Segment Start: Available records
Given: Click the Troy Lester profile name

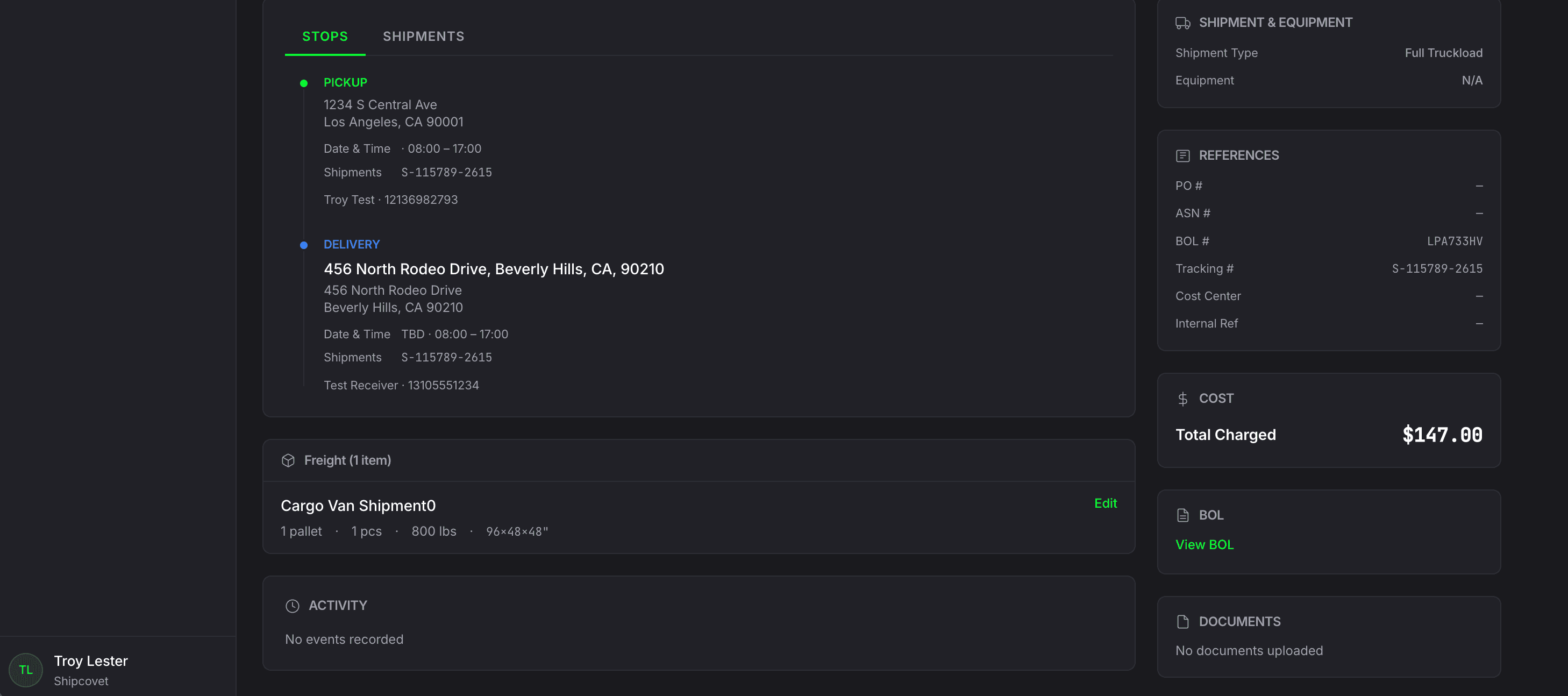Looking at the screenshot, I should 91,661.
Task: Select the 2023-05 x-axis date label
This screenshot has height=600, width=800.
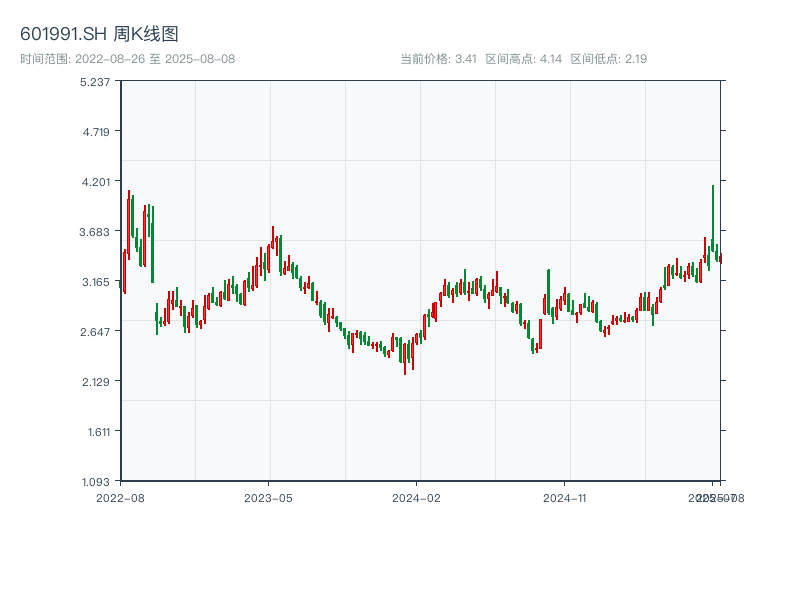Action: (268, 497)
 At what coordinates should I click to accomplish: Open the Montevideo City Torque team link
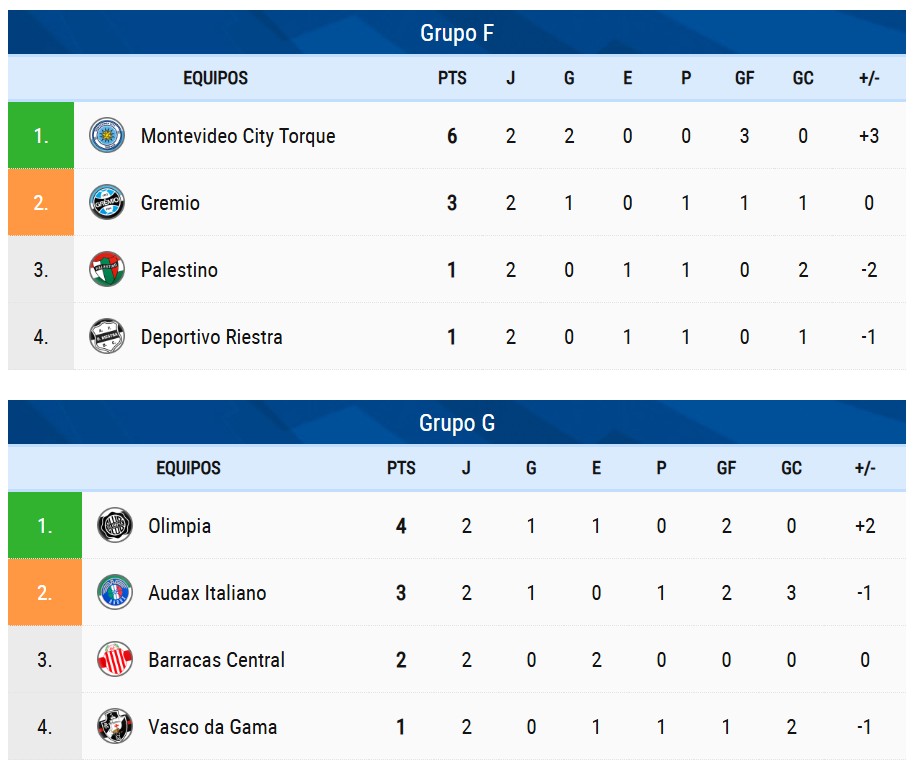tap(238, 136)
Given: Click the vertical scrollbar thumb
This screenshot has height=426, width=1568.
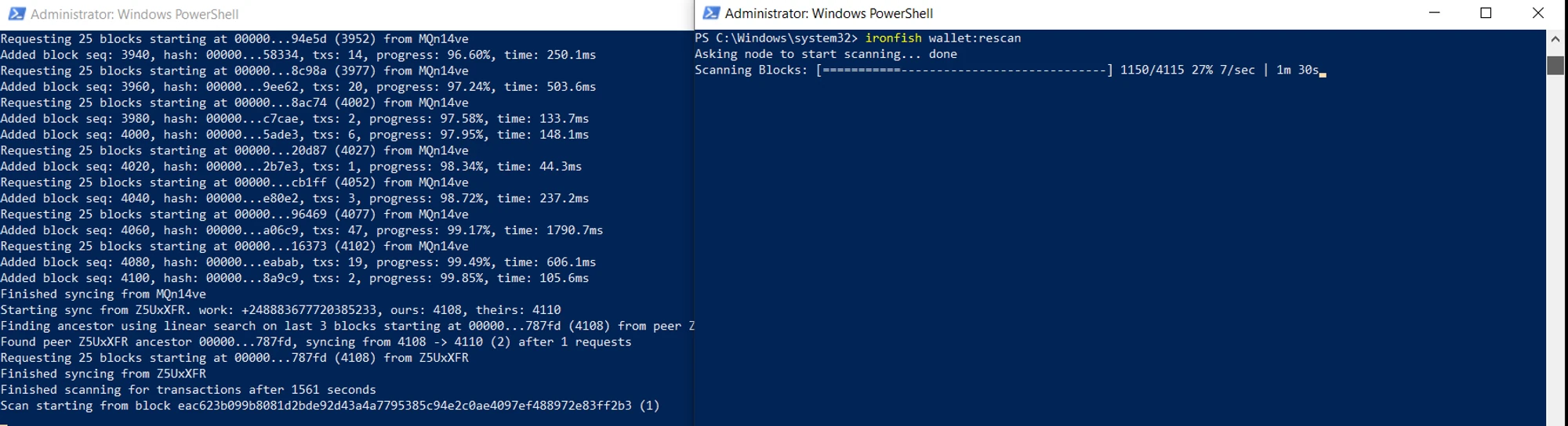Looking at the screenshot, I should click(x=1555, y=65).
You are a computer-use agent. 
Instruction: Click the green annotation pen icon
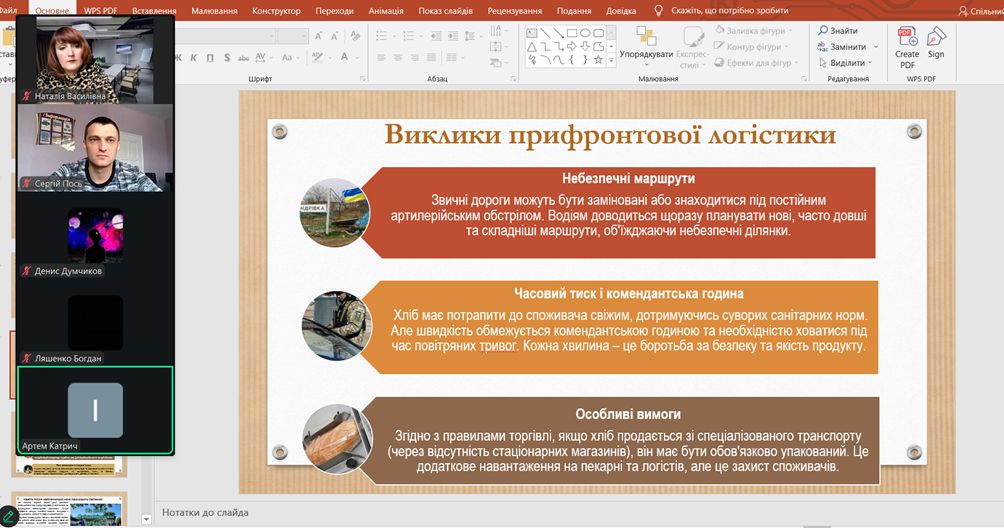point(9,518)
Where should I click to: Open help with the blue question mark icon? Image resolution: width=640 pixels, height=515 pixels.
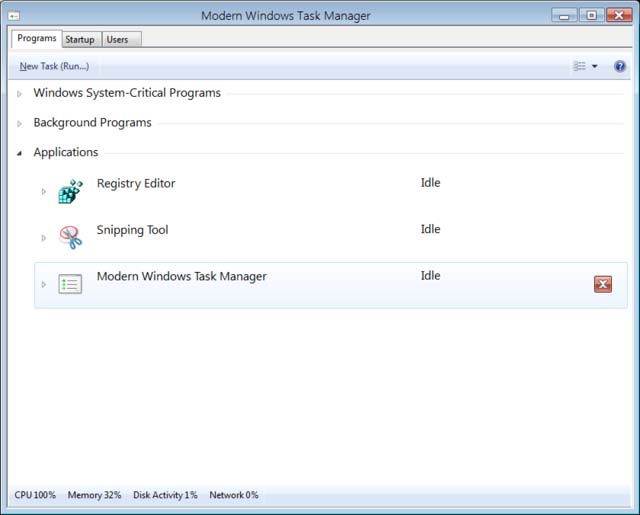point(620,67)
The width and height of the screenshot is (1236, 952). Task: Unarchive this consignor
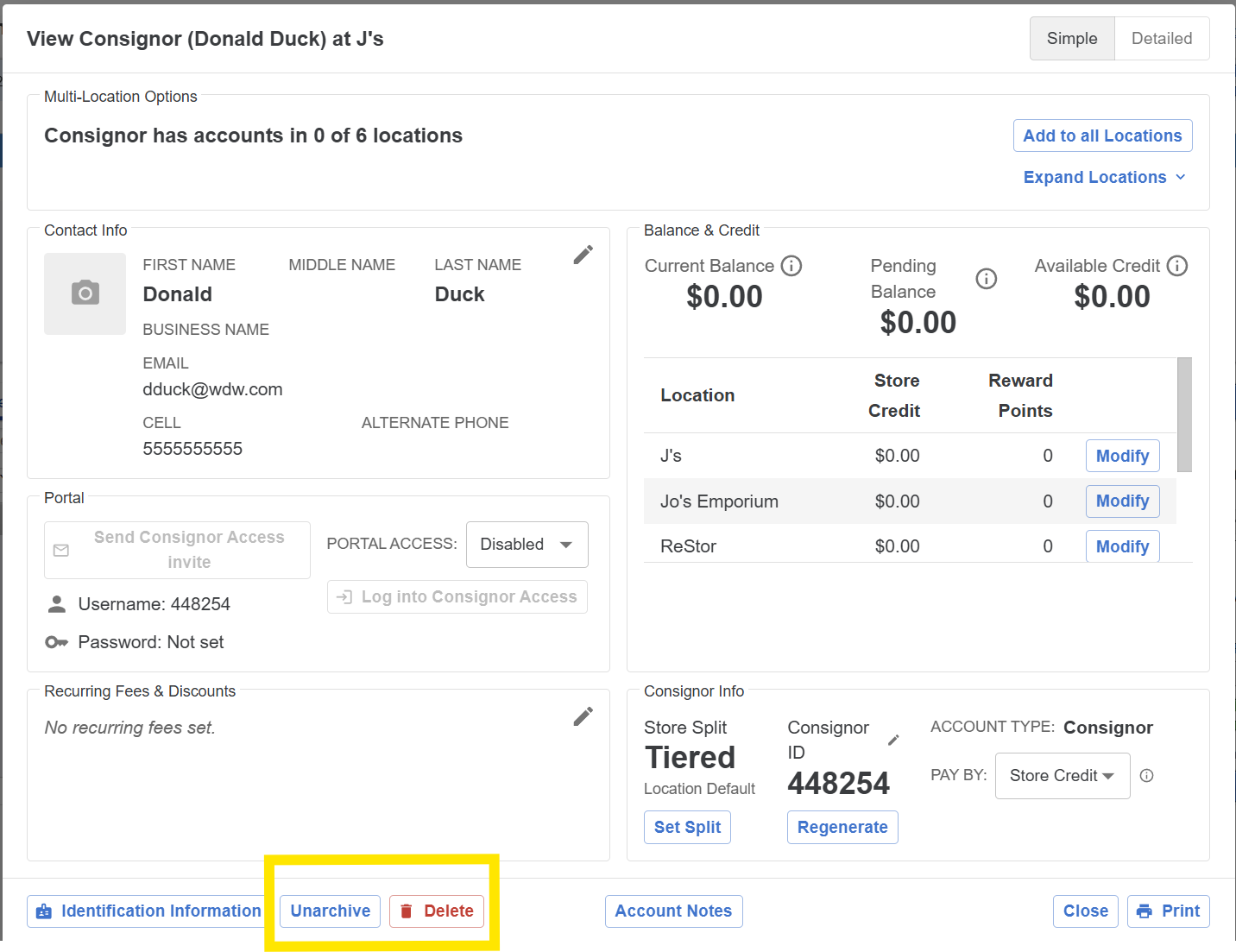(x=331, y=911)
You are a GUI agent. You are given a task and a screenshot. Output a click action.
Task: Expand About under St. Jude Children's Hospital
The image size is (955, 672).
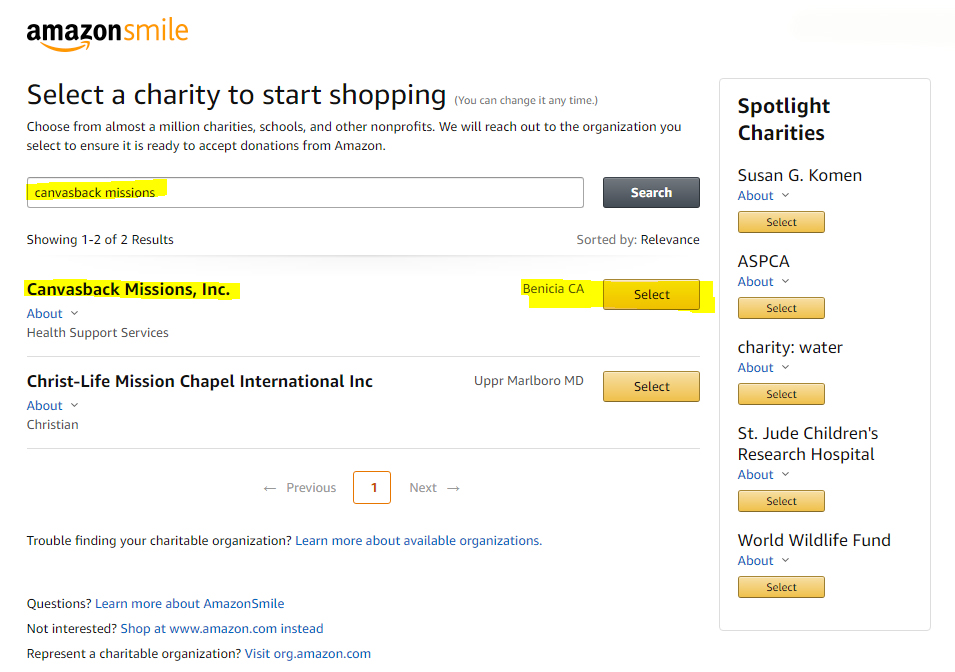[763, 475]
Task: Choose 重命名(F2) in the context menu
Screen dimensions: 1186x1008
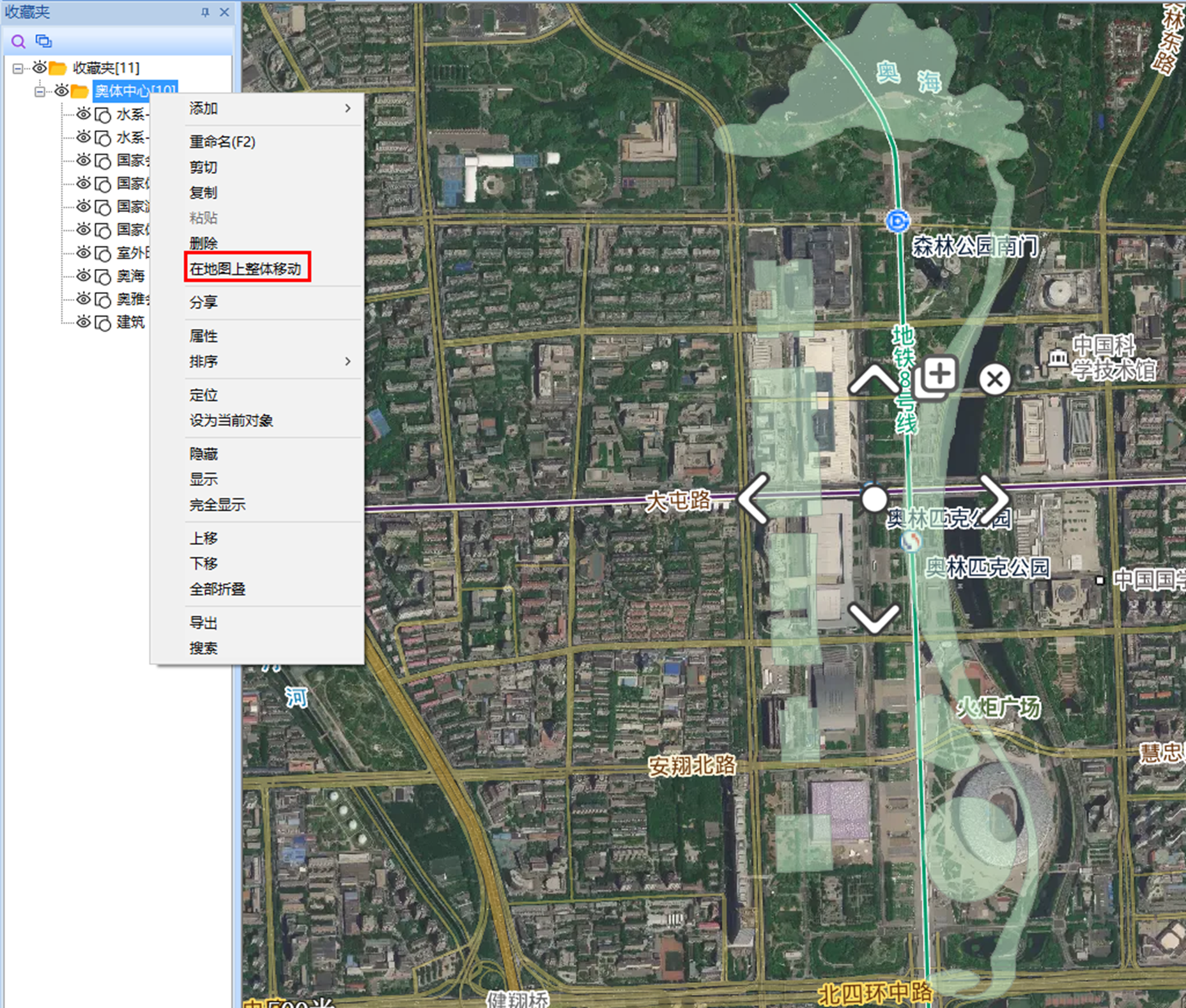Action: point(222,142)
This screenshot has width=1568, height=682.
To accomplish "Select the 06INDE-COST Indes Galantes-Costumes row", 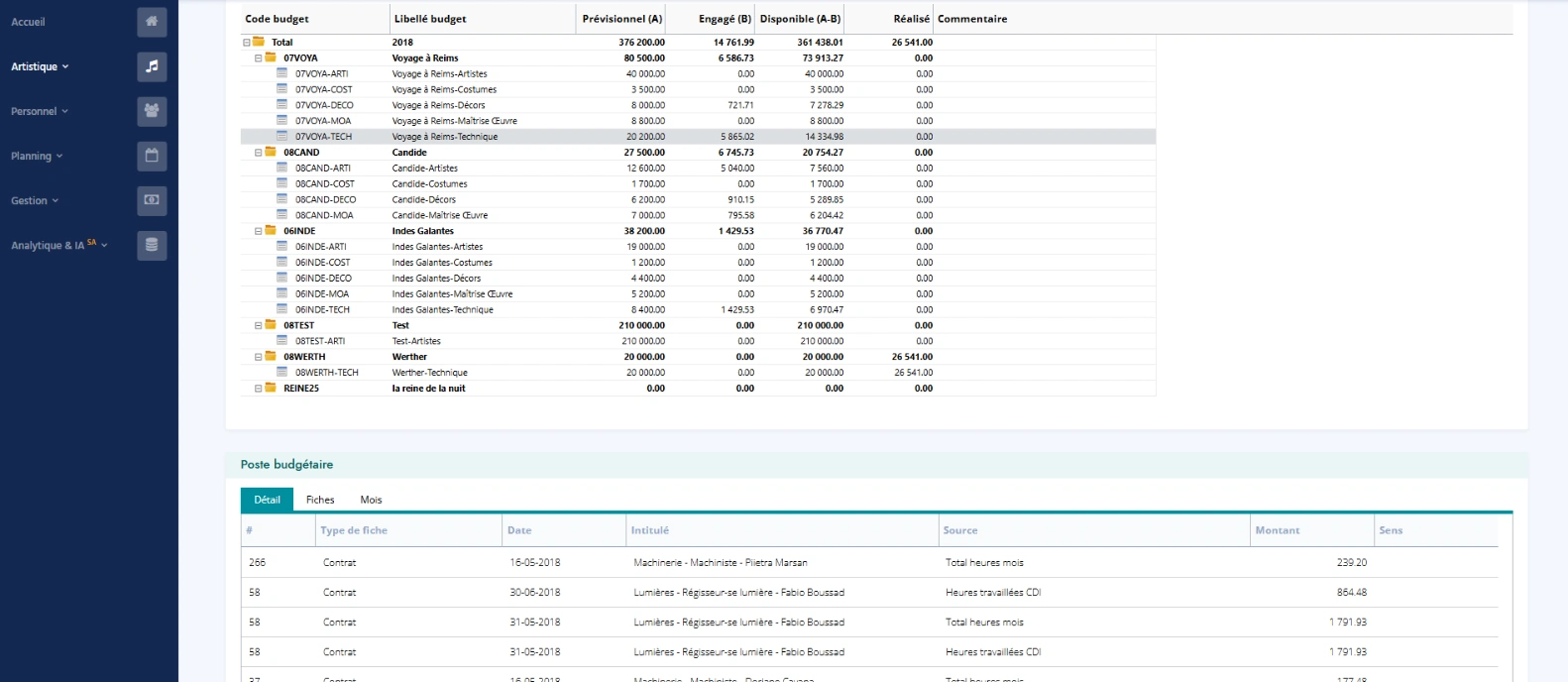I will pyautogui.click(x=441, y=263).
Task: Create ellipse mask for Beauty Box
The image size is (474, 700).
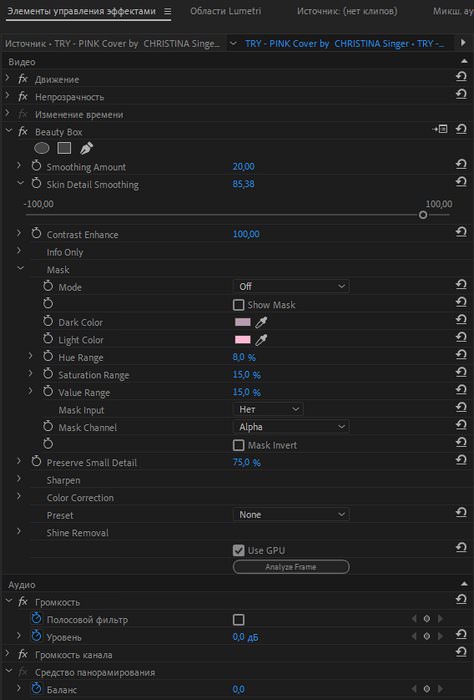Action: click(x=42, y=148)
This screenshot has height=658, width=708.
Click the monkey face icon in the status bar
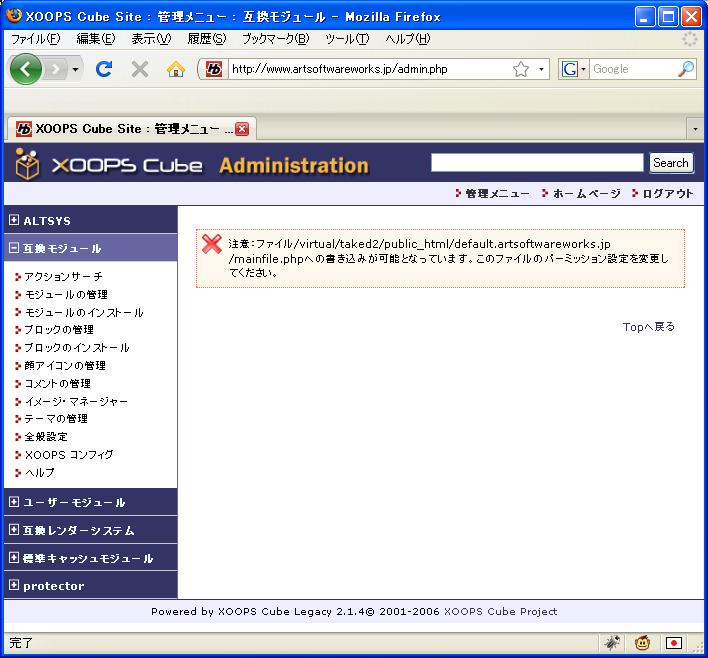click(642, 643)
Segment End: Available records
> _Your instructions_:
Lines from the entries that contain the string "agent" are what must be copied.

> _Exercise solution_:
You are a computer-use agent. 
You are a GUI agent. You are given a task and a screenshot. Output a click action.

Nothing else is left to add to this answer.